#### Material provided ####

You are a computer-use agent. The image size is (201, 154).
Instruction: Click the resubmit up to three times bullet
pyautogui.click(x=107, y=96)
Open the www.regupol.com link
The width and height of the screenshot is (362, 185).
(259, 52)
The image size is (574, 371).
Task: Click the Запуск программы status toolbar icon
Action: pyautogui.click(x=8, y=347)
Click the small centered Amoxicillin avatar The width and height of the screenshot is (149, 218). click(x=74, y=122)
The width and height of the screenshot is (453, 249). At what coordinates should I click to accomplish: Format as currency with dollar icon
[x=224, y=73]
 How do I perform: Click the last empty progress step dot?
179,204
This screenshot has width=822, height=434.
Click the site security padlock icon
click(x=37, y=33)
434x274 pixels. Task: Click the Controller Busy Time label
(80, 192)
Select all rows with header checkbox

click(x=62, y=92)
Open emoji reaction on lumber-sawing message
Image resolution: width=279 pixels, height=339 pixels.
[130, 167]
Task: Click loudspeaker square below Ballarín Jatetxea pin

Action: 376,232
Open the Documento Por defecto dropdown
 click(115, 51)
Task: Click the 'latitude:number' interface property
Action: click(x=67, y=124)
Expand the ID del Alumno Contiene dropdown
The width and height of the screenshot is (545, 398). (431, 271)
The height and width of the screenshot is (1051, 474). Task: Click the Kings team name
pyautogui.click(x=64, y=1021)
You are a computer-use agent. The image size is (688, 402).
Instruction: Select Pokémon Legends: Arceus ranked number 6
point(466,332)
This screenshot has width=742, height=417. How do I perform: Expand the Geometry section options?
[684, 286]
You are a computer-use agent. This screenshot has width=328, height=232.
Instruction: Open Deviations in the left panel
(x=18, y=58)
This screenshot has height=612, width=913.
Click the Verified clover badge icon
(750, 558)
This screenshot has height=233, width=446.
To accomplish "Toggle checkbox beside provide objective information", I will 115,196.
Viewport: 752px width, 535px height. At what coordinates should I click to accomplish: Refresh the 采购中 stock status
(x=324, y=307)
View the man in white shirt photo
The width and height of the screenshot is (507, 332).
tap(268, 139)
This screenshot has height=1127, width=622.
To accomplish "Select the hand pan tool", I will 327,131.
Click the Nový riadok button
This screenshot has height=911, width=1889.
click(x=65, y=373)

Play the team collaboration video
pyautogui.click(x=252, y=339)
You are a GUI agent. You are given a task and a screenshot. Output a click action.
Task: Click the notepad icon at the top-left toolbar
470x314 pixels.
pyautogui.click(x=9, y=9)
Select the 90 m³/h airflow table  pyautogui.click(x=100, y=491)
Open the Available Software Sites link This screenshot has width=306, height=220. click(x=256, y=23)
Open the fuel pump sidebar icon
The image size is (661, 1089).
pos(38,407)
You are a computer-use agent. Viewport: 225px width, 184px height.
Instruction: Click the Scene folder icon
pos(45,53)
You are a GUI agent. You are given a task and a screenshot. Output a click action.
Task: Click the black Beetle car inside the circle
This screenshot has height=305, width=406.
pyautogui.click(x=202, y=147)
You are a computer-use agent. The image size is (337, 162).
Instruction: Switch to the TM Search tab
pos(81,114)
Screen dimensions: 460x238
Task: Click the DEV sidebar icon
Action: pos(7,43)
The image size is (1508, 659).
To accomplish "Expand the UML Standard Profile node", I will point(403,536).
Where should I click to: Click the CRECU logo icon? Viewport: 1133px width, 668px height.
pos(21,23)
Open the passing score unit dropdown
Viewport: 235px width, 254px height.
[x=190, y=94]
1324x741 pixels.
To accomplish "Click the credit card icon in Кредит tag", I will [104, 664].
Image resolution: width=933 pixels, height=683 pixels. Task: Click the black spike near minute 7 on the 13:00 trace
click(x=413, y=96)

####

§ Exercise requirements:
Exact copies of the lines from the one holding "Select the 90" to the end of the entries are all that should be written.

§ Exercise response:
Select the 90 m³/h airflow table  pyautogui.click(x=100, y=491)
Open the Available Software Sites link This screenshot has width=306, height=220. click(x=256, y=23)
Open the fuel pump sidebar icon
The image size is (661, 1089).
pos(38,407)
You are a computer-use agent. Viewport: 225px width, 184px height.
Instruction: Click the Scene folder icon
pos(45,53)
You are a GUI agent. You are given a task and a screenshot. Output a click action.
Task: Click the black Beetle car inside the circle
This screenshot has height=305, width=406.
pyautogui.click(x=202, y=147)
You are a computer-use agent. The image size is (337, 162).
Instruction: Switch to the TM Search tab
pos(81,114)
Screen dimensions: 460x238
Task: Click the DEV sidebar icon
Action: pos(7,43)
The image size is (1508, 659).
To accomplish "Expand the UML Standard Profile node", I will point(403,536).
Where should I click to: Click the CRECU logo icon? Viewport: 1133px width, 668px height.
pos(21,23)
Open the passing score unit dropdown
Viewport: 235px width, 254px height.
[x=190, y=94]
1324x741 pixels.
To accomplish "Click the credit card icon in Кредит tag", I will [104, 664].
Image resolution: width=933 pixels, height=683 pixels. Task: Click the black spike near minute 7 on the 13:00 trace
click(x=413, y=96)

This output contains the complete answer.